What’s happened to the refugees so far?
Seven months on from the invasion, “the 27 EU countries have accommodated these refugees to an extent they claimed impossible during the Syrian migrant crisis of 2015 and 2016”, said The Washington Post, “but temporary protection has been far from a golden ticket.”
“Many refugees have had to move from place to place and have yet to secure employment. Within a refugee population consisting primarily of women and children, mothers with young kids say it’s been especially hard to find time to seek job interviews or enrol in language lessons,” said the paper.
As with the migrant crisis of 2015-16, the problem has been exacerbated by the uneven distribution of refugees across the EU.
“The bloc has bickered for years over a fair refugee distribution scheme,” said DW, comparing Poland and Germany’s efforts to each host more than one million people from Ukraine with France – the EU's second-largest member in terms of population and GDP – which has taken in a little more than 100,000.
As Russia intensifies its attacks on Ukrainian power stations, leaving many without heat and electricity ahead of the winter, European leaders are bracing themselves for a new wave of refugees that will put further strain on already stretched resources and services.
How are the countries coping?
In some European countries “the system is close to breaking point”, said The Telegraph’s Europe editor James Crisp.
Poland, which has officially registered more than 1.4 million Ukrainians, is on the front line of the crisis, and while “there is huge support for Ukraine in the country, the cost-of-living crisis is beginning to take its toll on the economy,” said Crisp.
It is a similar story in Germany, where more than a million Ukrainians have arrived since the start of the war, and where municipalities are warning they cannot take any more.
Housing is the main problem but organising living space “is only the beginning of a long and expensive resettlement process” that involves integrating newcomers while providing adequate education and health care, said DW.
In the UK, council leaders have warned of a looming homelessness crisis among Ukrainian refugees. Under the Homes for Ukraine scheme, more than 100,000 people are guests of British families, but the end of their six-month stays is approaching and many are finding there is nowhere for them to go.
“The government plan was for Ukrainians to either rent their own homes or ‘rematch’ with other hosts,” said The Guardian, “but local authorities responsible for overseeing the scheme say they are struggling to find people to take in the refugees.” One Leicestershire local authority, for example, found that only 10% of people who had expressed an interest in hosting back in spring were now willing to help with rematching.
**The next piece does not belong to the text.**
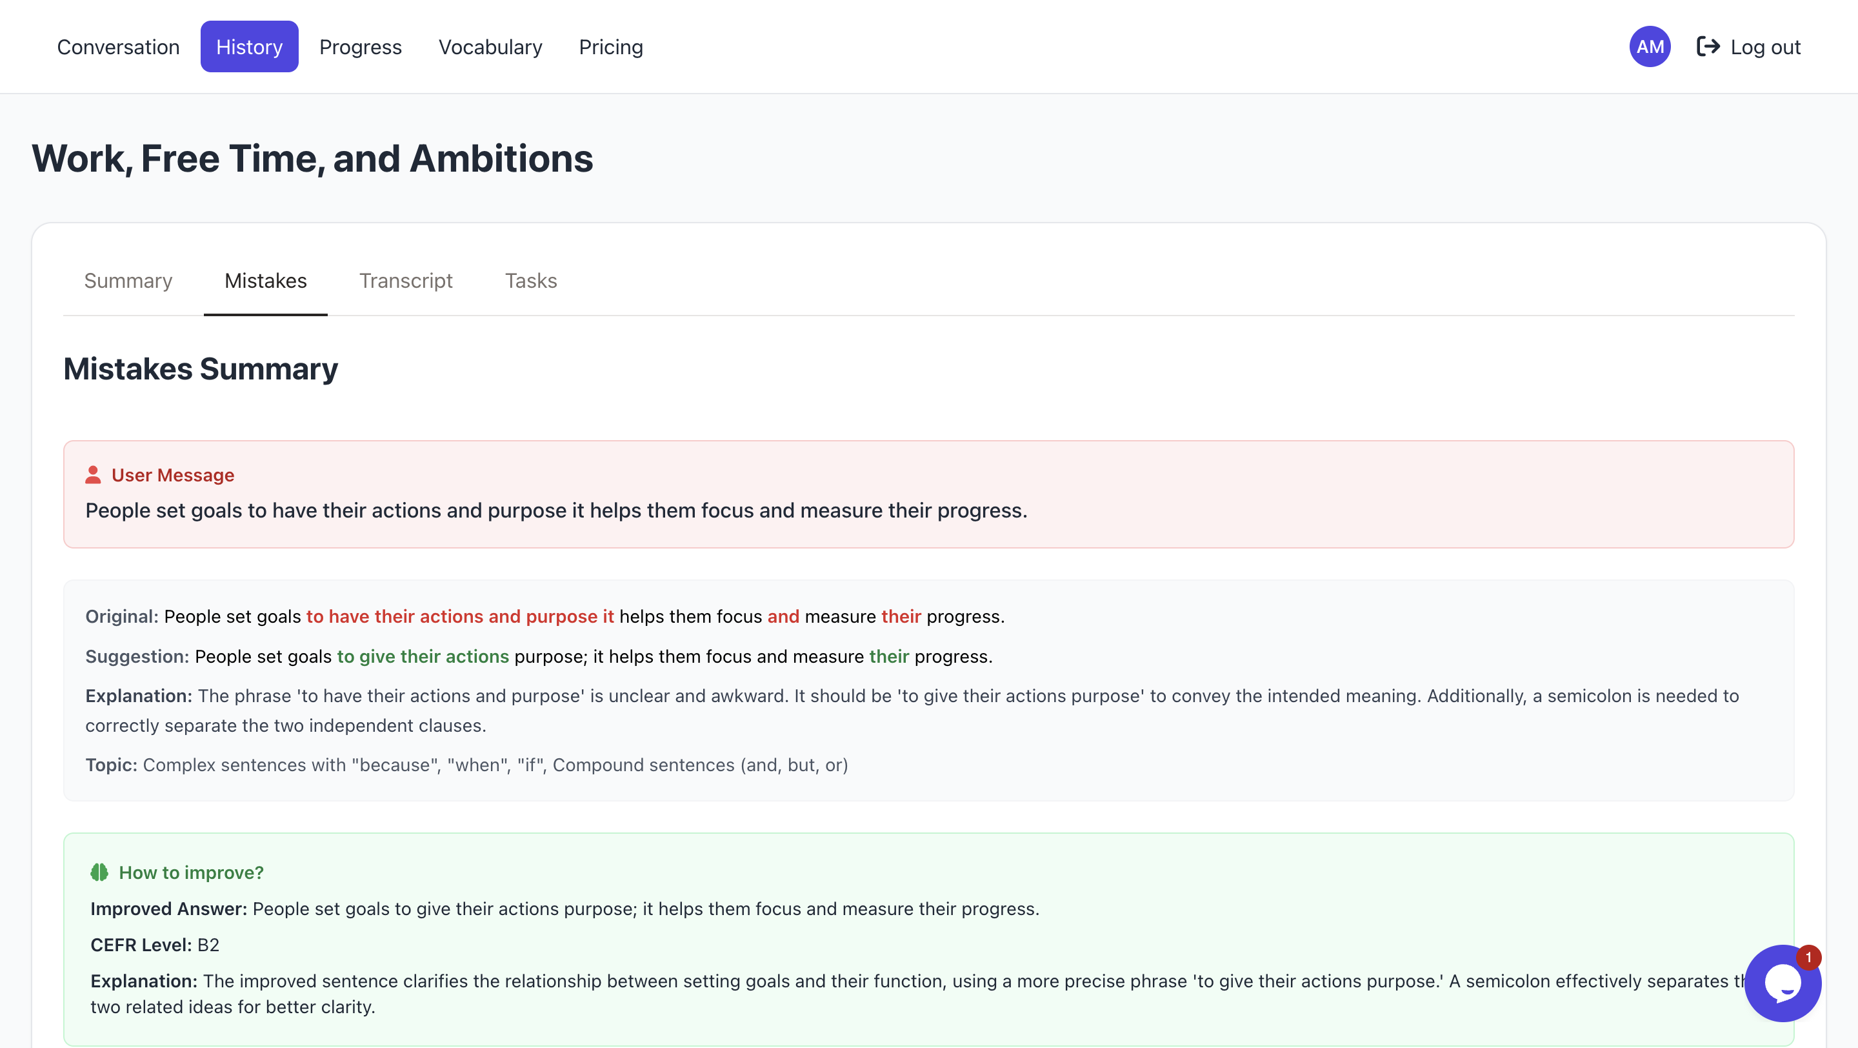The height and width of the screenshot is (1048, 1858).
Task: Click the How to improve? heading
Action: [191, 872]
In Ireland, which has announced it will cost €2.5 billion to care for 100,000 Ukrainian refugees next year, the government has been accused of failing to prepare for the huge number of Ukrainians expected to arrive.
Opposition Sinn Fein Senator Lynn Boylan said a coordinated response across government is urgently needed.
“We need the Minister for Housing to be on board, the Minister for Education, Minister for Health, so that we can put in place wraparound services,” she told the Irish Mirror.
What impact will the exodus have in Ukraine?
While European countries are feeling the strain of hosting so many refugees, for Ukraine the mass exodus of citizens represents an existential threat to its post-war recovery.
While men aged between 18 and 60 are currently barred from leaving the country, many are expected to join their families abroad once the ban is lifted. Of these a significant proportion will never return.
This “is indicative of Ukraine’s dire demographic crisis, which began decades before the war,” said Al Jazeera.
At the dawn of the country’s independence in 1991, the population of Ukraine was 52 million. The last census, taken in 2001, put the official figure at 43 million but, following years of conflict and the annexation of Crimea and other breakaway regions by Russia, the actual number is widely assumed to be much lower.
Coming on the back of the emigration of Ukrainian workers to the EU in recent years, an ageing population and one of the world’s lowest birth rates, the refugee crisis will further exacerbate the post-war economic recovery, experts say.
“The return of refugees en masse is correlated to the war situation and, in the long term, to the strategy of economic development,” Aleksey Kushch, a Kyiv-based analyst, told Al Jazeera.
“Otherwise, a demographic crisis awaits Ukraine – a population of less than 30 million, 10 million of whom are retired,” he warned.